A deciduous shrub or a tree up to 40 ft high; young shoots covered with star-shaped down. Leaves lanceolate, tapered towards both ends, slender-pointed, toothed; 21⁄2 to 6 in. long, 1 to 21⁄2 in. wide; rich green above, pale and very downy beneath; stalks 1⁄6 to 1⁄2 in. long. Inflorescence a terminal, solitary, one-sided raceme, 4 to 6 in. long, 1 to 11⁄2 in. wide. Flowers white, tinged yellow, 1⁄2 in. wide, closely set on the raceme, each on a stalk 1⁄4 to 1⁄2 in. long, opening in July.
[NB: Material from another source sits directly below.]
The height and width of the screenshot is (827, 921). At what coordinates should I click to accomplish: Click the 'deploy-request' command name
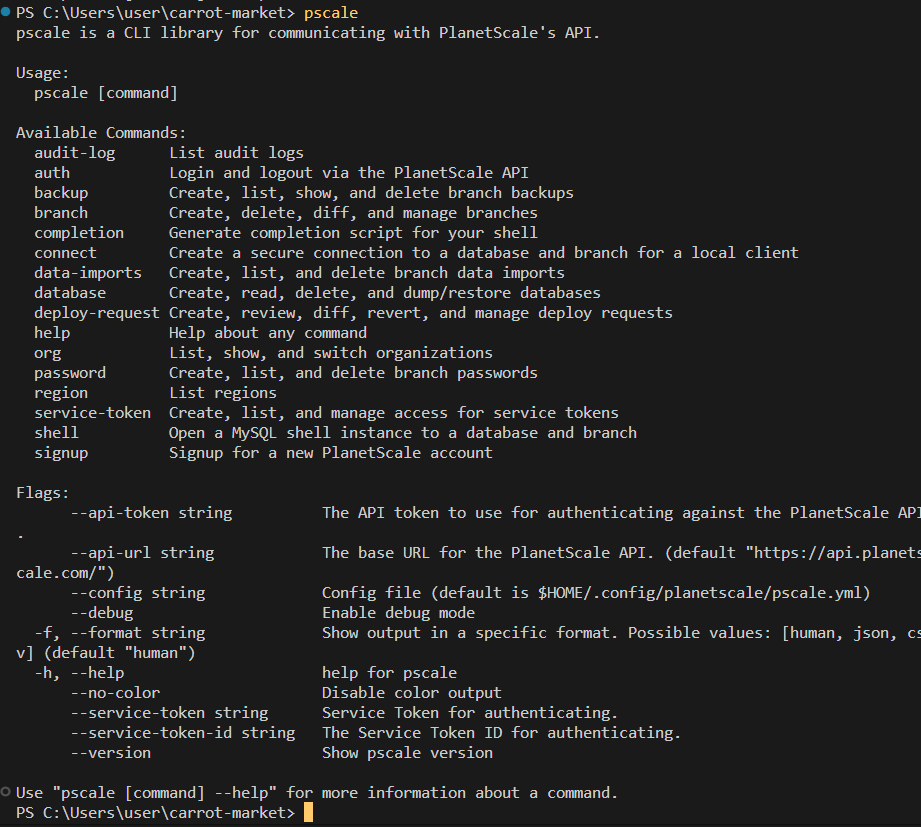click(97, 313)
Calyx-lobes ovate, pointed, 1⁄8 in. long, felted with grey down, turning rose-coloured after the petals have dropped. Petals rounded and notched at the end, sufficiently erect to form a cup-shaped flower; stamens about half as long as the petals, slightly hairy; anthers brown; ovary grey with down. Bot. Mag., t. 8970.
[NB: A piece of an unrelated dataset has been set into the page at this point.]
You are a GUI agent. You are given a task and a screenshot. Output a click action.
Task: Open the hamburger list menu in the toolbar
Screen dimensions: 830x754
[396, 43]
Native of Yunnan, China; discovered by Delavay in 1884; introduced by Forrest in 1913. I first saw it in flower in 1920, when the late Sir John Ross of Bladensburg sent it from his garden at Rostrevor, Co. Down, and was much impressed by its beauty. The racemes often take a more or less horizontal direction. Except for the evergreen C. arborea described above, this is probably the finest of all the clethras. It is unfortunately not quite hardy enough to grow out-of-doors at Kew, and after several trials has had to be relegated to a cool greenhouse. It thrives admirably in Sussex at Wakehurst Place, Nymans and Borde Hill, and at Minterne in Dorset. At Kilbryde in Northumberland, planted in 1927, it ‘has given no trouble. Flowering in July adds greatly to its value and these last two rather wet summers seemed to have been to its liking’ (R. B. Cooke in Journ. R.H.S., Vol. 92, 1967, p. 85 and fig. 40).
On one of Forrest’s wild specimens (12914) the leaves are 6 in. by 23⁄4 in. and the inflorescence 7 in. by nearly 2 in. It is at once distinguishable from C. fargesii and C. monostachya by its short stamens. In both those species they are longer than the petals.